**GIVEN TASK A:** Rewrite the listing from the line containing "I will pos(139,18)." through the end of the listing, substituting "Shading" for "Surface" and leaving everything else unchanged.

**READING TEXT:**
************

Commentary

Climate Change: Developing Countries Control the Thermostat

In December 2009, representatives of nearly 200 governments met in Copenhagen, Denmark, to hammer out the details of a new climate change treaty. Treaty drafts indicated that industrialized countries would be required to reduce their greenhouse gas emissions—primarily carbon dioxide (CO2)—up to 80% by 2050. Developing countries would not be required to reduce emissions much, if at all. However, no agreement was reached and no firm emissions reduction commitments were made.

Before the conference, many officials claimed that failure to reach an agreement would lead to disaster. But the truth is that no agreement reached in Copenhagen would have reduced anthropogenic (human-caused) greenhouse gas emissions worldwide—much less reduced projected global temperature increases (assuming that humans are causing climate change). Indeed, it has long been recognized that no policies undertaken solely by Western countries can reduce future global warming, regardless of the developed world’s past and current contributions to atmospheric greenhouse gas concentrations. Rather, fast-growing developing countries control the climate change thermostat.

Predictions versus Reality

As early as 1995, the United Nations Intergovernmental Panel on Climate Change (IPCC) and the International Energy Agency (IEA) recognized that most of the growth in emissions in the 21st century would occur in the developing world:

  • The IPCC predicted that developing nations would account for the majority of greenhouse gas emissions by 2020.
  • The IEA stated that by 2025 China would emit more CO2 than the current combined total of the U.S., Japan, and Canada.

These predictions proved to be very optimistic. Since 2003, China has doubled its greenhouse gas emissions, surpassing the U.S. as the world’s largest emitter. In fact, China already emits more CO2 than the U.S. and Canada combined, and will likely surpass the combined total of the U.S., Canada, and Japan by 2015.

Current Realities

Recognizing its contribution to greenhouse gas emissions, President Hu Jintao reported that China plans to reduce its CO2 emissions intensity—emissions per unit of gross domestic product (GDP)—by 4% per year for five years. Assuming this policy continues, China’s CO2 emissions intensity will fall 70% by 2040. India, currently the fourth biggest greenhouse gas emitter, indicated that it will reduce its CO2 intensity 20% by 2020. The problem, however, is that reducing intensity will not reduce overall emissions or atmospheric greenhouse gas concentrations. Richard Muller, a physics professor at the University of California, Berkeley, recently examined IEA data and found:

  • China’s emissions intensity (CO2 per dollar of GDP) is five times greater than that of the U.S.
  • Even if China cuts its emissions intensity 45%, it will still surpass the U.S. in per capita annual CO2 emissions by 2025.

Indeed, every 10% cut in U.S. emissions would be negated by one year of China’s growth. Furthermore, Muller’s calculations show:

  • Because China’s economy is growing annually by 10%, a 4% cut in intensity is actually a 6% annual increase in emissions. 
  • CO2 emissions are increasing at a similar rate in India and other developing countries—far surpassing industrialized countries’ output (see figure).


CO2 emissions from developing and developed countries (billions of tons).
Source: Muller & Associates, “Naked Copenhagen: The Numbers Behind the Op-Ed.” 2009

He concludes that even if China and India’s goals are met—and other developing countries make similar cuts—total atmospheric CO2 would rise from 385 parts per million currently to 700 parts per million by 2080.

************

**GIVEN TASK B:** In the climate change commentary, by how much does China plan to cut its CO2 emissions intensity each year?

**SUPPLIED MATERIAL:**
************

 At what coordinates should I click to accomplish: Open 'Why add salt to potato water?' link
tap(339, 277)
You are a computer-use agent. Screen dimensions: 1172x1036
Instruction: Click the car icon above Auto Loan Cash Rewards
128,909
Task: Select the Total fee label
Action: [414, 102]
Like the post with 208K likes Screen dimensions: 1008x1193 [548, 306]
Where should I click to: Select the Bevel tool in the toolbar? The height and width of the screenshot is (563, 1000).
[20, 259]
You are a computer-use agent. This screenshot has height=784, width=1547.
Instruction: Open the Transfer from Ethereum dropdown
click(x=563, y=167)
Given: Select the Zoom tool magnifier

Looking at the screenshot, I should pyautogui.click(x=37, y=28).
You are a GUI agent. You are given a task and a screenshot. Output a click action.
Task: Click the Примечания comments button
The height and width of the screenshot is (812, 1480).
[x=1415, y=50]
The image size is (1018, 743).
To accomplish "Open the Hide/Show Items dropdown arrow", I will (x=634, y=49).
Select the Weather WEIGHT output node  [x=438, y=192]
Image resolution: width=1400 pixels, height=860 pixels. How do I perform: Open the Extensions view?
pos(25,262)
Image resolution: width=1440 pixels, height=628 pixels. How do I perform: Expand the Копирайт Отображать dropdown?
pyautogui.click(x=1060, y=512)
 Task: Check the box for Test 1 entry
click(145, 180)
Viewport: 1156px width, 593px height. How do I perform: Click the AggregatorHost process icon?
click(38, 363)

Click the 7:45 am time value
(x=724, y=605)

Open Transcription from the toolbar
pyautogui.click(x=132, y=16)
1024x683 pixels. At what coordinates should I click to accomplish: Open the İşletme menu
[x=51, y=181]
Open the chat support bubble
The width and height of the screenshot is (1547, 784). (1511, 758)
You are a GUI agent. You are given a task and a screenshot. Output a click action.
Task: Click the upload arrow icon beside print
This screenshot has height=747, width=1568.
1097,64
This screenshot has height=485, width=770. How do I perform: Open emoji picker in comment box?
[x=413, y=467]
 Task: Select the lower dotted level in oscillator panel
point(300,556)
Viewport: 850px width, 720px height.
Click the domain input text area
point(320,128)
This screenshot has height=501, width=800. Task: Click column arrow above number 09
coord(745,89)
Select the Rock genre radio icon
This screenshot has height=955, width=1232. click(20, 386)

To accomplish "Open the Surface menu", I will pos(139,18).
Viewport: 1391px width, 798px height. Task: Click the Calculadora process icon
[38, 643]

************

**CORRECT RESPONSE A:**
To accomplish "Open the Shading menu", I will pos(139,18).
Viewport: 1391px width, 798px height. Task: Click the Calculadora process icon
[38, 643]

**CORRECT RESPONSE B:** By 4% per year for five years.